By Maureen Hayden
CNHI Statehouse Bureau
Would you trust me to sit in judgment of you?
I ask because I’m a woman and there’s an opening on the all-male Indiana Supreme Court.
The answer to my question, of course, is no. I may have good judgment about some things, but with no law degree or legal experience of any kind, I’m not even close to being qualified.
But on the list of 22 applicants who have applied for the job, there are 16 smart women who are. There are some smart men on the list, too, but I’m not here to make their case.
In the past 30 years, there’s been a remarkable change in what it looks like to be a lawyer. According to the National Women’s Law Center, the number of female law students was close to 45 percent for 25 of those 30 years.
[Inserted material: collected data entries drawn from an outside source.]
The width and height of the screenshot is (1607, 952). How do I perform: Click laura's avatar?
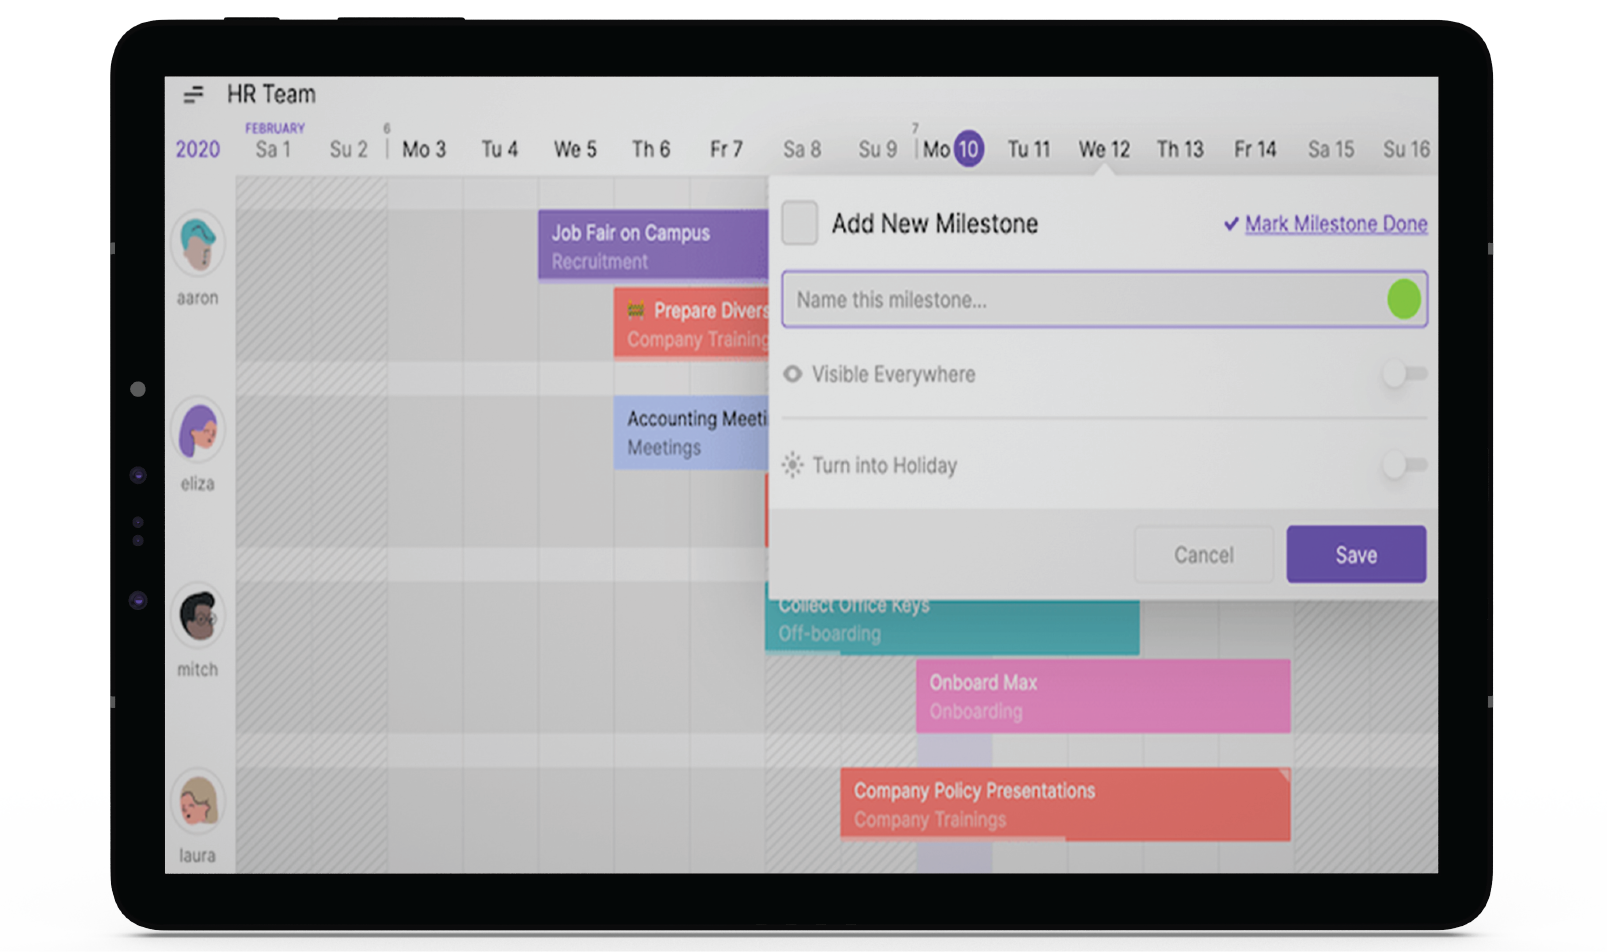[x=198, y=801]
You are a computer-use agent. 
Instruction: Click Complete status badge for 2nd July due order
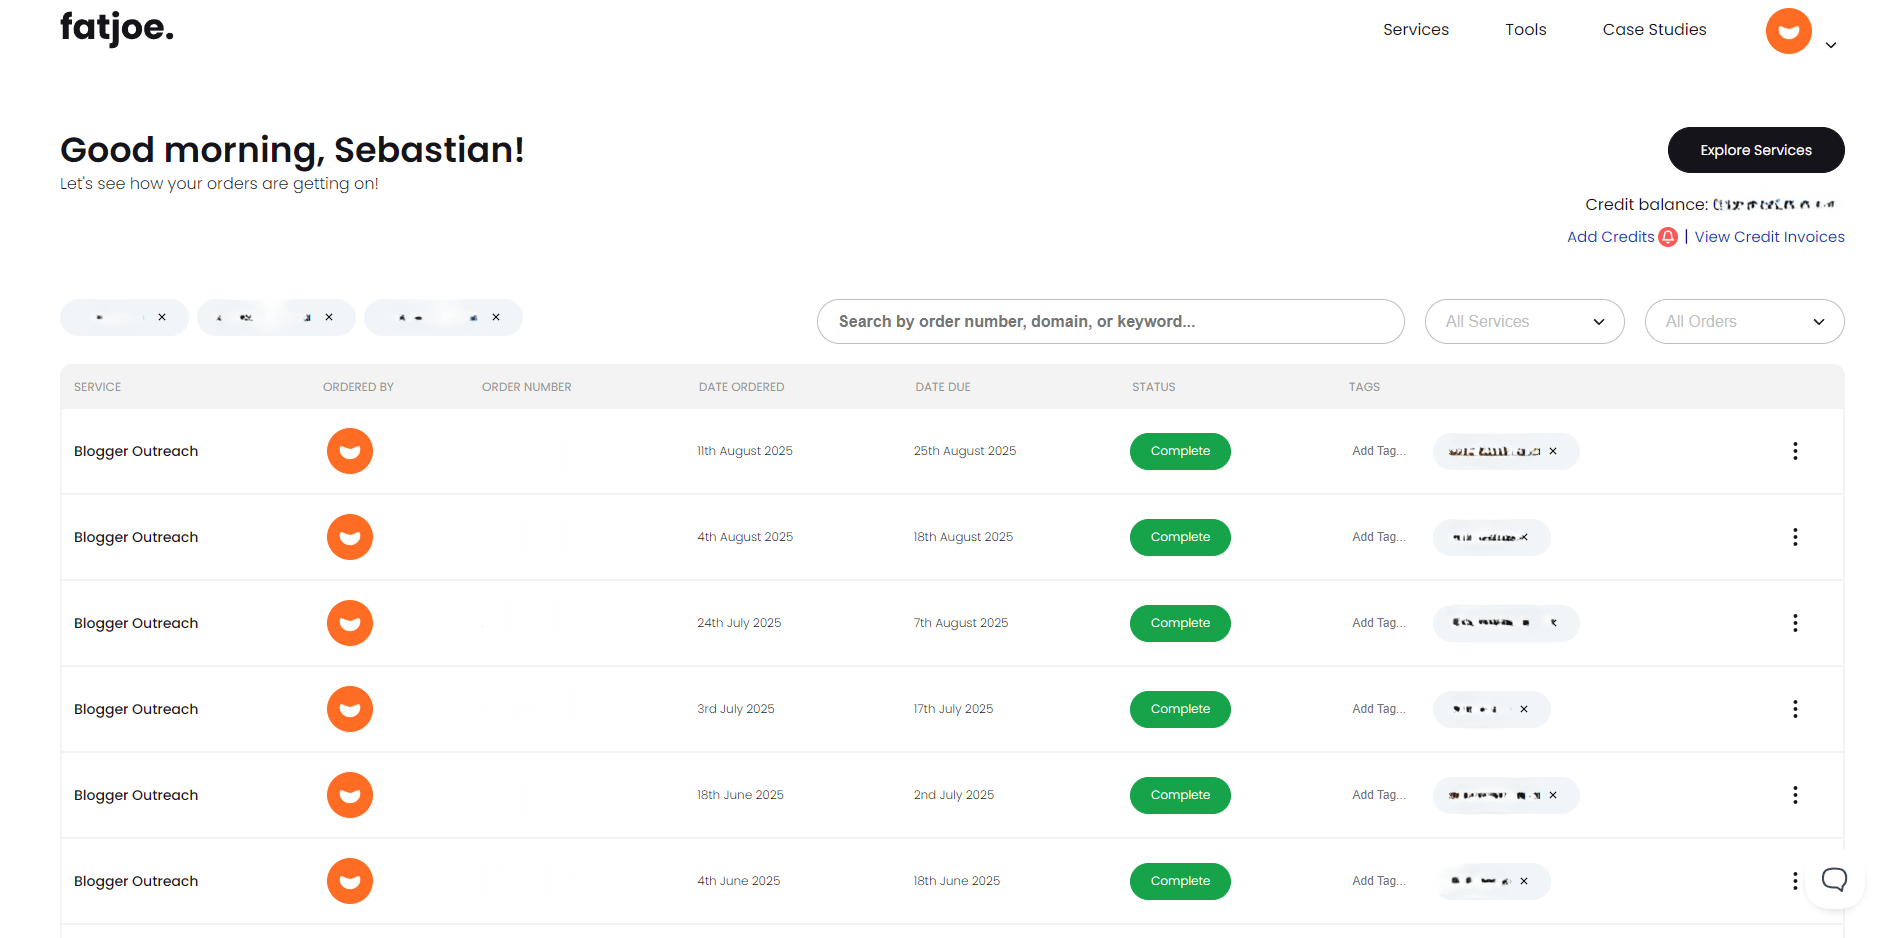[x=1180, y=795]
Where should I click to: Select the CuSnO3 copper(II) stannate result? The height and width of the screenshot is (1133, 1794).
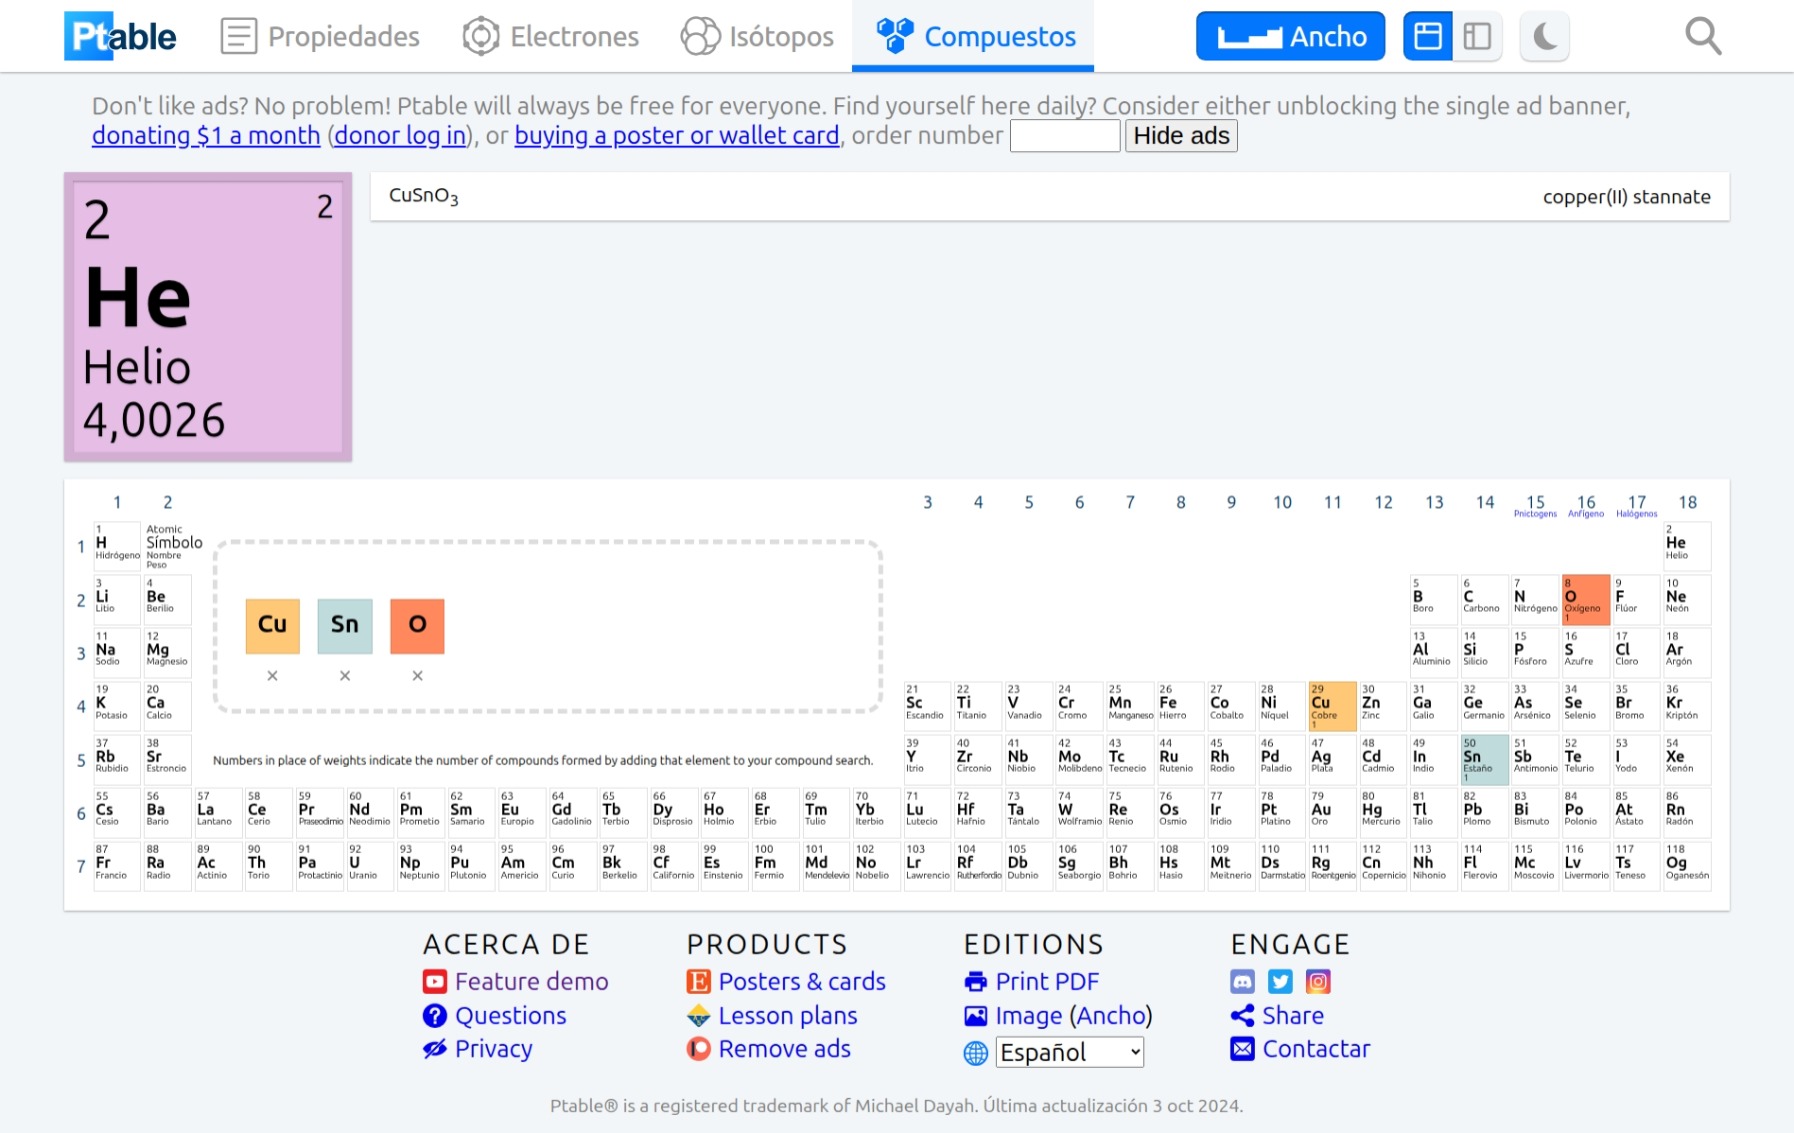click(x=1049, y=197)
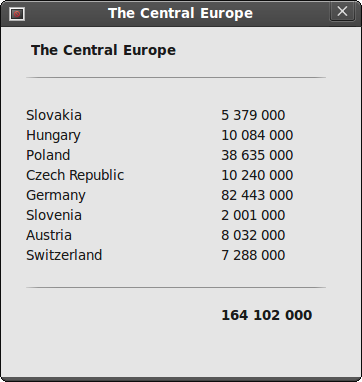The width and height of the screenshot is (362, 382).
Task: Click Austria's population 8 032 000
Action: (253, 235)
The gender breakdown now is about half and half.
So law schools and law firms are filled with women, but that’s not so on the bench. The judiciary is still dominated by men, handing down judgments in criminal and civil cases and deciding what’s law.
Here’s why the National Women’s Law Center says that’s so wrong: When women are fairly represented in the judiciary, our courts more fairly reflect the diversity of the nation. And when women are fairly represented on the bench, women and men will likely have more confidence that the court understands the real-world implications of its rulings.
Here’s more: The increased presence of women on the bench improves the quality of justice because those women can bring an understanding of the impact of laws on the lives of women in ways that men can’t. They enrich their colleagues’ understanding of how best to realize the intended aims and impact of the law that the courts are charged with applying.
When the state’s Judicial Nominating Commission begins its first round of interviews of Supreme Court candidates on July 16-17, no doubt that case will be made by some applicants and commission members alike.
It’s already been made a couple of times. Gov. Mitch Daniels has appointed two justices to the state Supreme Court during his tenure — both smart, well-qualified men who were vetted by the nominating commission and among the top finalists recommended to Daniels.
Here’s the closing argument I’d make, borrowed from U.S. Supreme Court Justice Ruth Bader Ginsberg in an early 2009 interview with The New York Times, when — after the retirement of Justice Sandra Day O’Connor — she was the only woman on the nation’s top court: It just doesn’t look right.
Here’s her full quote (taken from the Times story, which also described what Justice Ginsberg was wearing during the interview, right down to her earrings): “My basic concern about being all alone was the public got the wrong perception of the court. It just doesn’t look right in the year 2009.”
So it’s 2012 already. Time for the Indiana Supreme Court to start to look less male and a more right.